● DATA SECTION:

-------

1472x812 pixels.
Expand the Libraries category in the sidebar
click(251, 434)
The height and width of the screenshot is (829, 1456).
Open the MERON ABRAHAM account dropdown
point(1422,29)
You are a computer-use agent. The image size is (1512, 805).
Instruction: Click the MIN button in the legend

-------

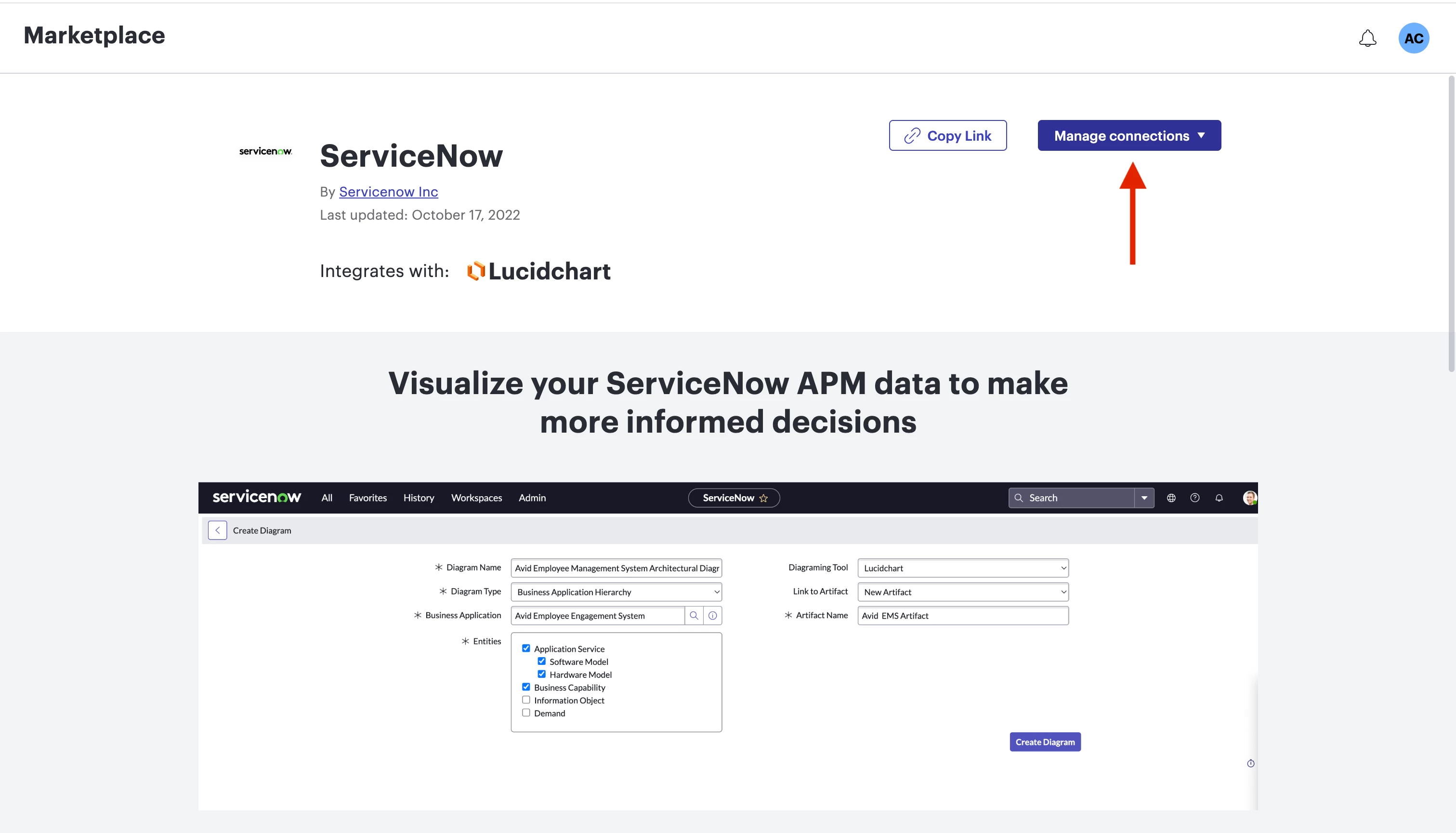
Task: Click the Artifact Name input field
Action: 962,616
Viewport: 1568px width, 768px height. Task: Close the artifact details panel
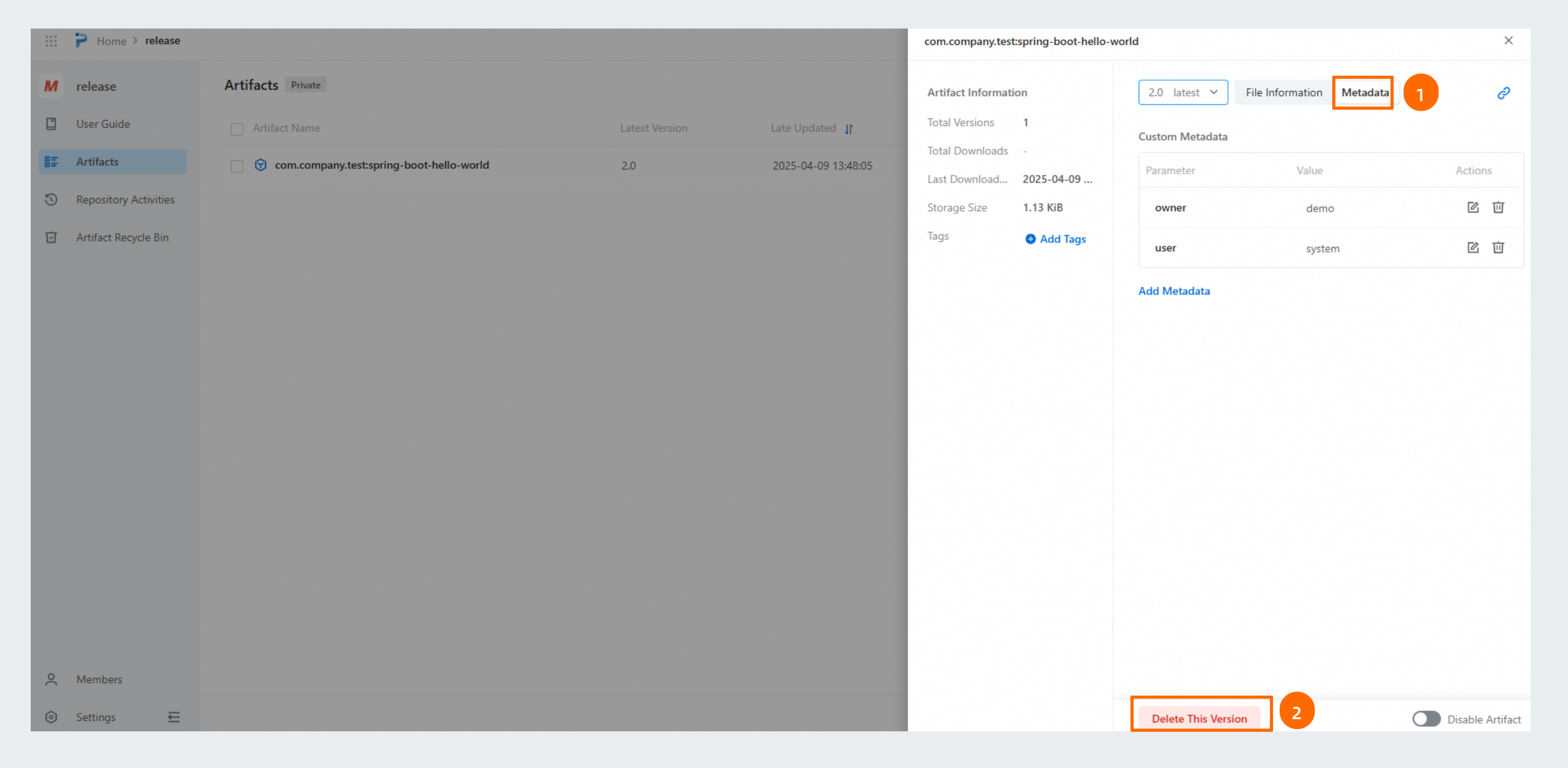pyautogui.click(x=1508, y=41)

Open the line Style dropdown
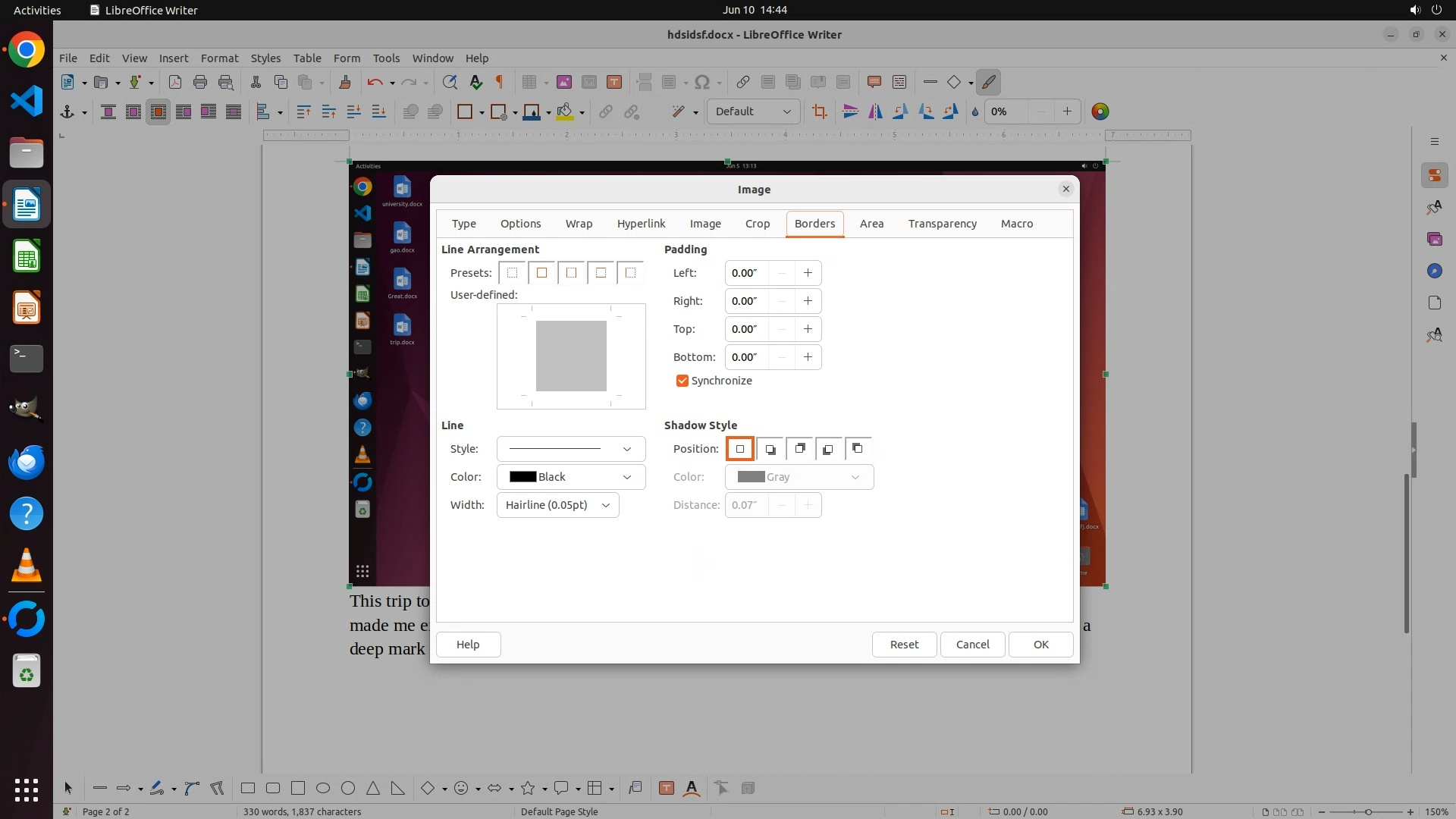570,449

-------

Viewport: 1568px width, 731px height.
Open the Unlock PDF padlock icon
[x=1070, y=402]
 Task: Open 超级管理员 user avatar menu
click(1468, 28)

-------

● WORK ORDER:
All that is needed is the exact run of lines above from the line containing "Expand the Libraries category in the sidebar" through the line containing "You are a computer-use", both of them included.

● RESULT OF THIS TASK:
Expand the Libraries category in the sidebar
click(251, 434)
The height and width of the screenshot is (829, 1456).
Open the MERON ABRAHAM account dropdown
point(1422,29)
You are a computer-use agent. The image size is (1512, 805).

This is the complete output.